Medical Expense Benefit


If any youth or adult student or staff member incurs eligible expenses as the result of a covered injury, directly and independently of all other causes, the Company will pay the charges incurred for such expense within 52 weeks beginning on the date of accident. Payment will be made for eligible expenses in excess of other applicable insurance, not to exceed the Maximum Medical Expense Benefit of $100,000.00, subject to a deductible of $250.00. The first such expense must be incurred within 60 days after the date of the accident.

“Eligible expenses” means charges for the following necessary treatment and service, not to exceed the usual and customary charges in the area where provided.

Medical and surgical care by a physician 
Radiology (X-rays) 
Prescription drugs and medicines 
Dental treatment of sound natural teeth 
Hospital care and service in semi-private accommodations or as an outpatient 
Ambulance service from the scene of the accident to the nearest hospital 
Orthopedic appliances necessary to promote healing 


Accidental Death and Dismemberment Benefit ($50,000.00 Benefit)


If a covered injury results in any of the losses specified below within one year after the date of the accident, the Company will pay the applicable amount:

Full Principal Sum for loss of life ($50,000.00) 
Full Principal Sum for double dismemberment ($50,000.00) 
50% of the Principal Sum for loss of one hand, one foot or sight of one eye ($25,000.00)
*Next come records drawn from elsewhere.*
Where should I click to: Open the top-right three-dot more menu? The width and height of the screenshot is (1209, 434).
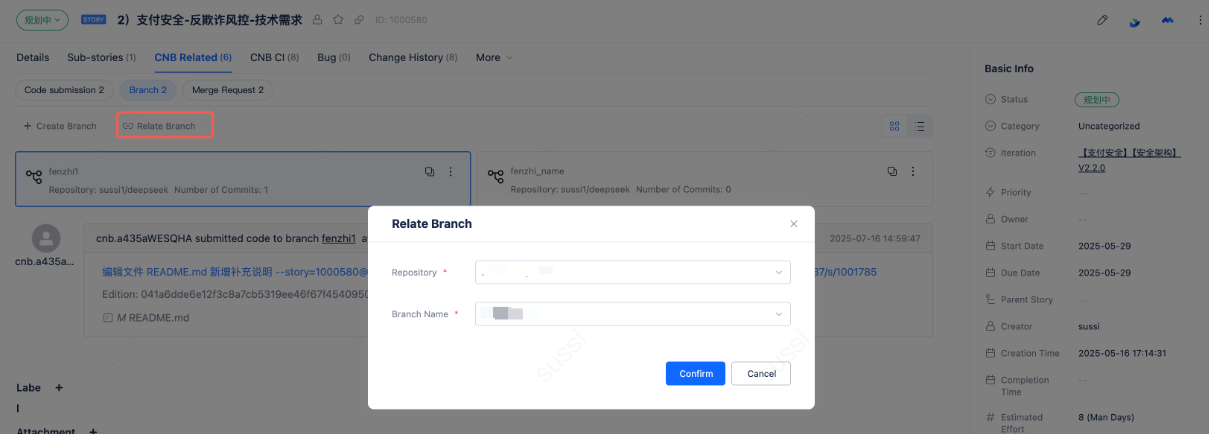pyautogui.click(x=1200, y=20)
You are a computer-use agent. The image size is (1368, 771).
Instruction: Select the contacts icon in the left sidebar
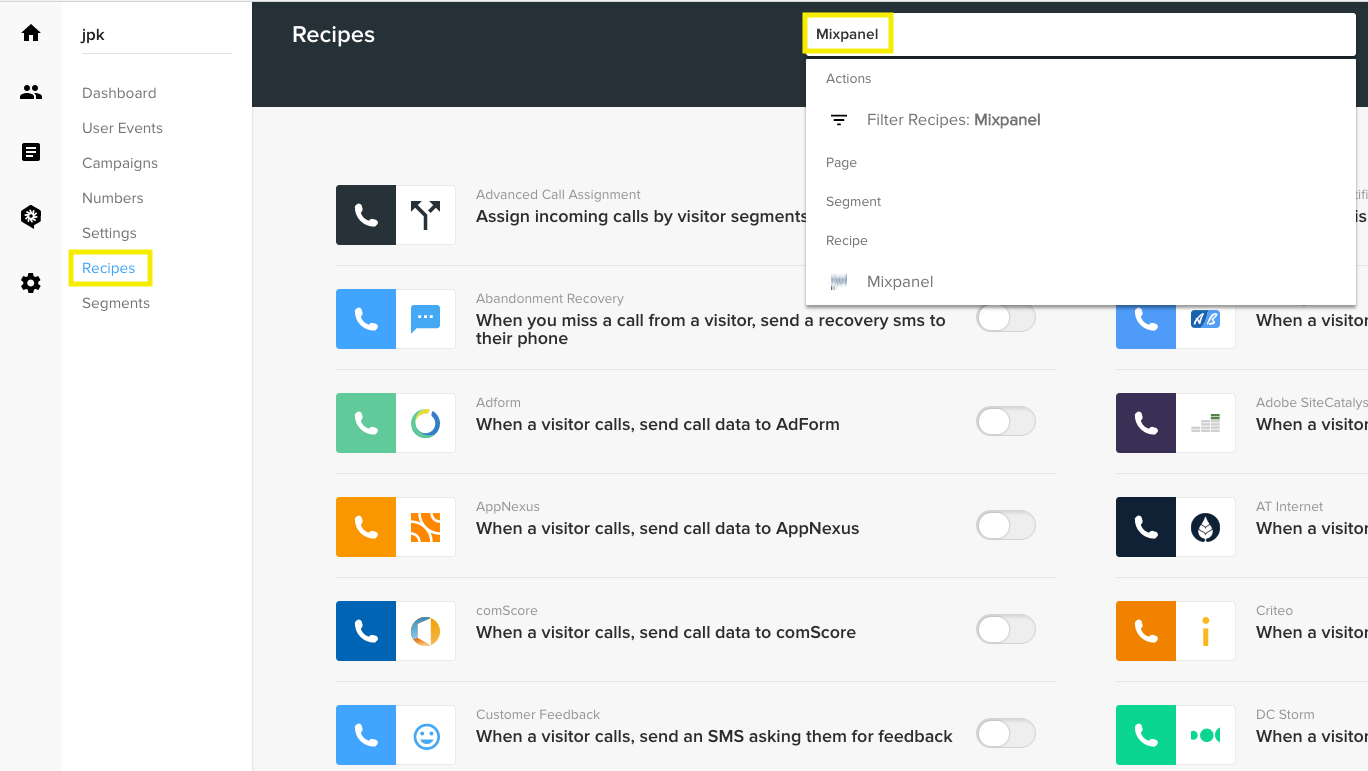pyautogui.click(x=31, y=92)
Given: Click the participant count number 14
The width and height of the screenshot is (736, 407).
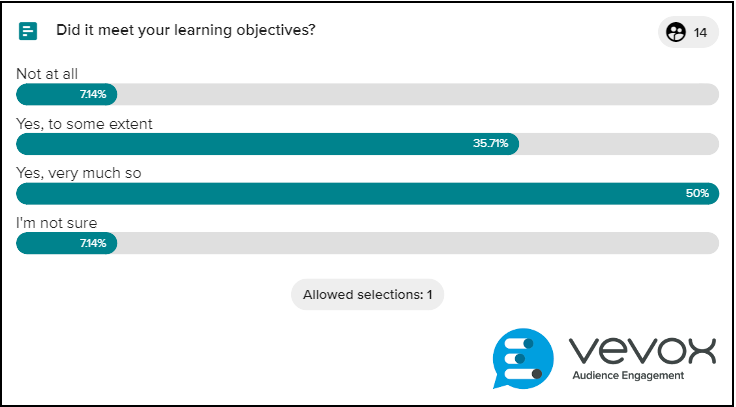Looking at the screenshot, I should tap(700, 33).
This Plan does not cover any loss contributed to or resulting from Sickness or disease in any form (except pyogenic infections due to an accidental cut or wound); the use of drugs or narcotics, unless administered on the advice of a physician, war or any act of war, whether or not declared, or participation in any riot or civil commotion; air travel or the use of any device or equipment for aerial navigation, except as a fare-paying passenger on a regularly-scheduled commercial airline; suicide or any attempt thereat, or an intentionally self-inflicted injury. Nor does this Plan cover: service provided by (a) any person of facility employed or retained by the Policyholder or member organization, or (b) any member of the Insured Person’s family or household; examination for, prescription for, or the purchase of eyeglasses or contact lenses or hearing aids; the repair or replacement of any orthopedic appliance or artificial dental restoration; expenses payable under any Workers’ Compensation Law or similar legislation; injury sustained while riding in or on any two or three-wheeled engine-driven motorized vehicle.